Pendulum speed at angle $\phi $, expressing $d\vec{l}$ in terms of angle [closed]

Question

Problem statement: Pendulum swings at angle $\phi = \phi_{0}$ , and $v_{\phi_0} = 0$. We want to find the velocity when it swings at an angle $\phi$.

Attempt at problem: By work energy theorem $$ \frac{1}{2}mv_{\phi}^{2} - \frac{1}{2}mv_{\phi_0}^{2}= \int \vec{F} \ \cdot \ d\vec{l} $$

Since $T \perp d\vec{l} \implies T = \vec{0}$.

So, $F (\hat{r})= -mg\cos(\phi-\frac{\pi}{2})\hat{r}$ is the force acting on the mass during the swing, respectively to $\hat{r}$ direction.

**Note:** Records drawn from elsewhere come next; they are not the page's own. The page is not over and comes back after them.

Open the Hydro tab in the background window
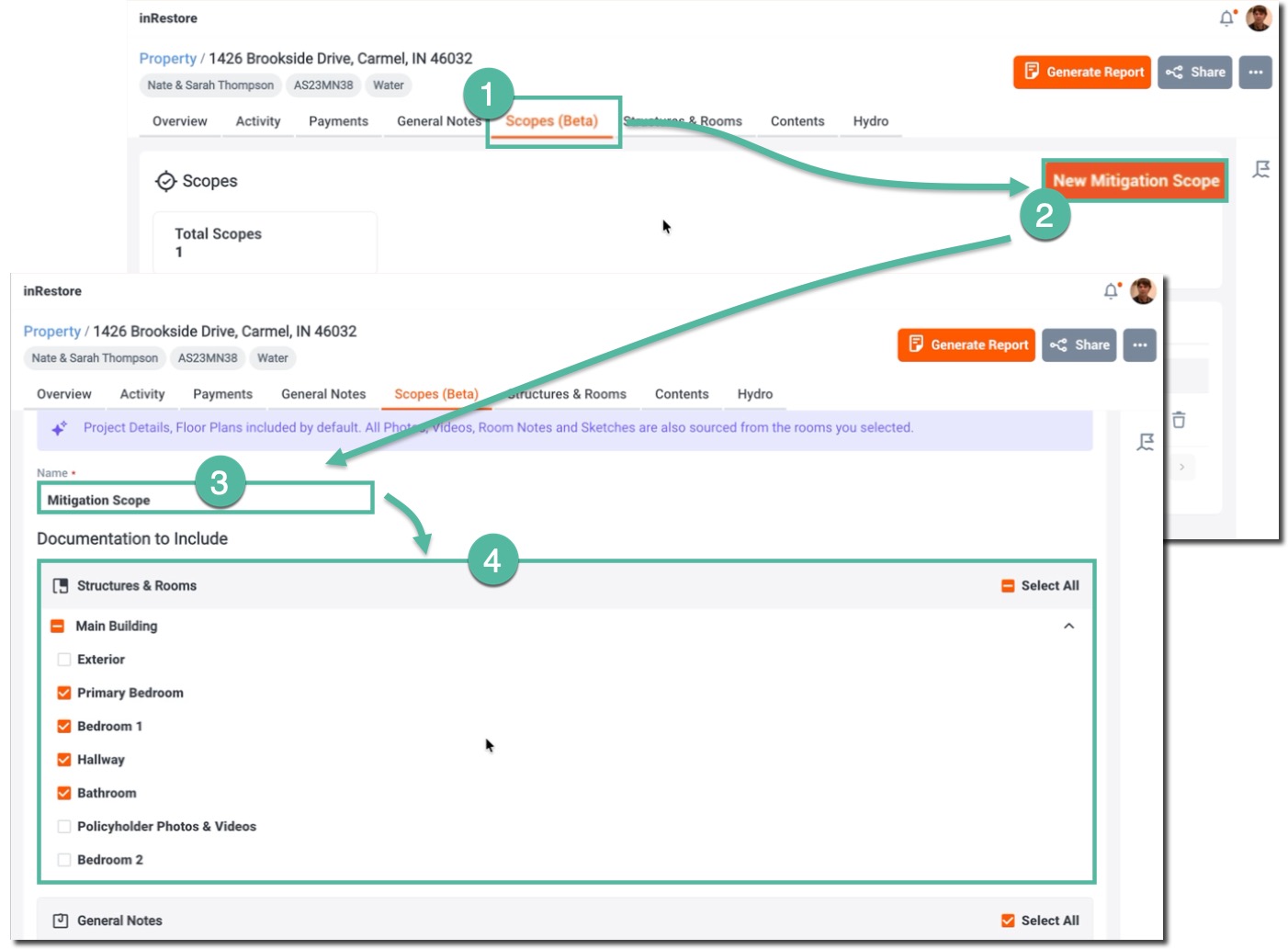Screen dimensions: 1288x949 (870, 121)
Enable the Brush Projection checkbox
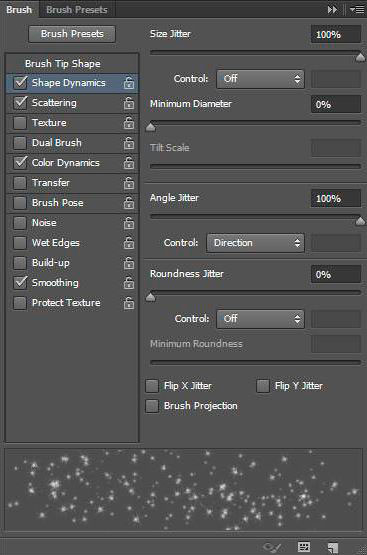The image size is (367, 555). point(152,406)
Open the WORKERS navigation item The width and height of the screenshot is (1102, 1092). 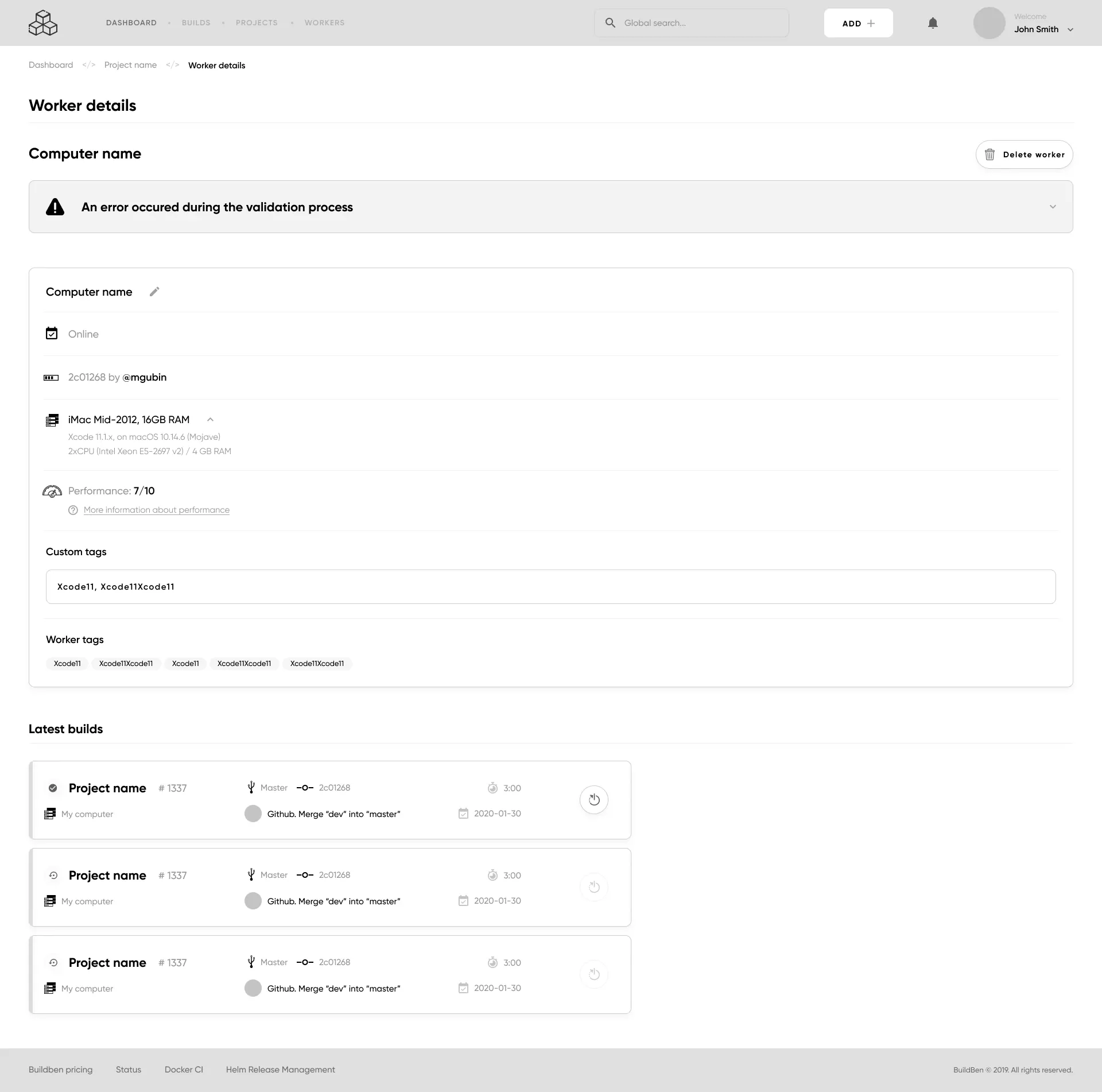point(324,22)
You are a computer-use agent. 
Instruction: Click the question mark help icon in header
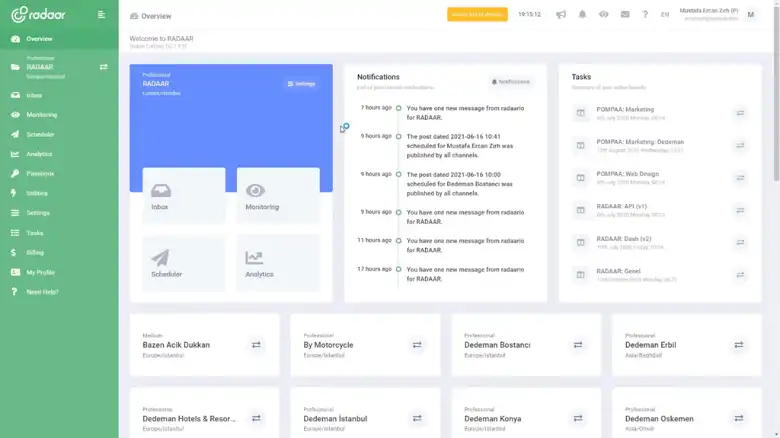(645, 15)
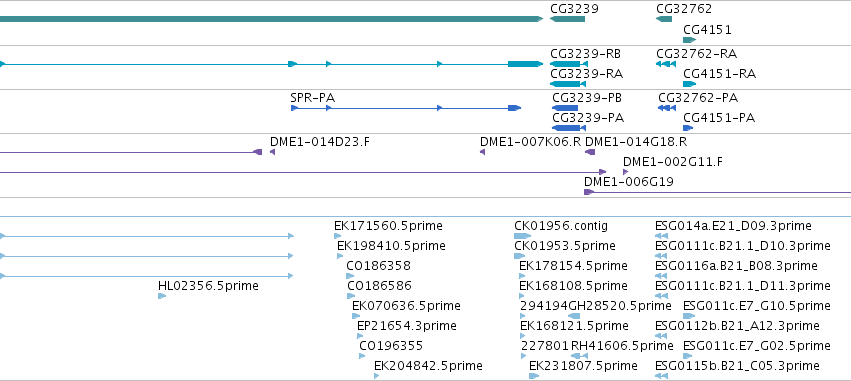Click the CG3239-PA coding feature

pyautogui.click(x=569, y=128)
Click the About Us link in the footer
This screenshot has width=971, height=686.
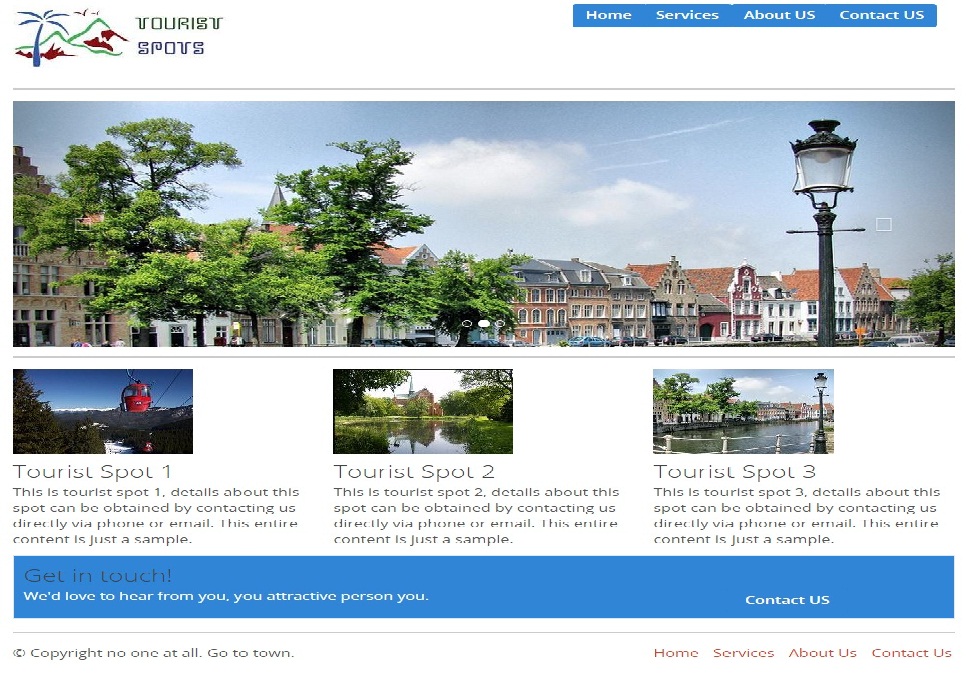[822, 652]
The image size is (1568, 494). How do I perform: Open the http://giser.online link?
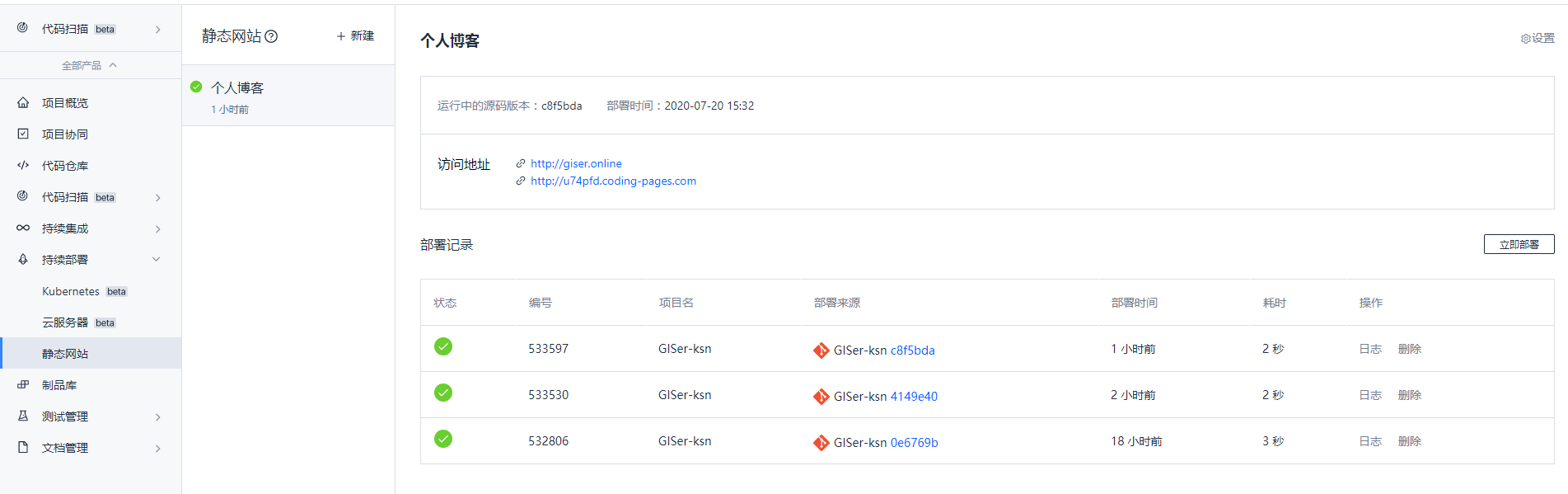pyautogui.click(x=576, y=164)
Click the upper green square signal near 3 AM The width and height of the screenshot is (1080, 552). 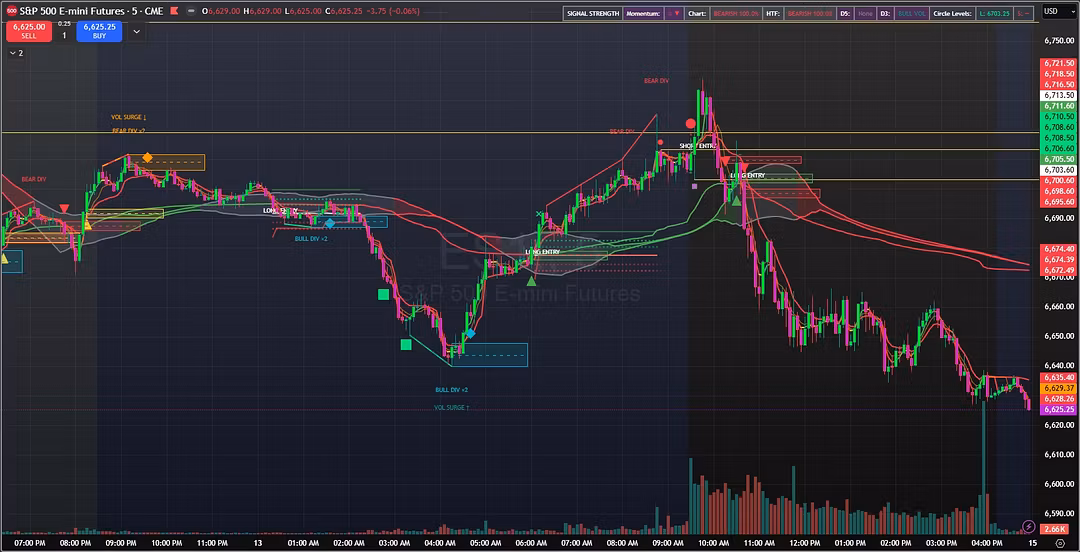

We then get $$W = \int_{\phi_0}^{\phi} -mg\cos(\phi-\frac{\pi}{2})\ d\vec{l}$$

But here I must express $d\vec{l}$ in terms of $d\phi \ $ and this is where I'm lost. According to my textbook, $d\vec{l} = l\ d\phi$ which I can't understand how and why!

Answer 1

$l$ must mean the length of the string, which is the radius of the circle the mass moves in. Arc length is given by $s=r\phi$ so the differential change in displacement is given by $ds=rd\phi$, where $r=l$.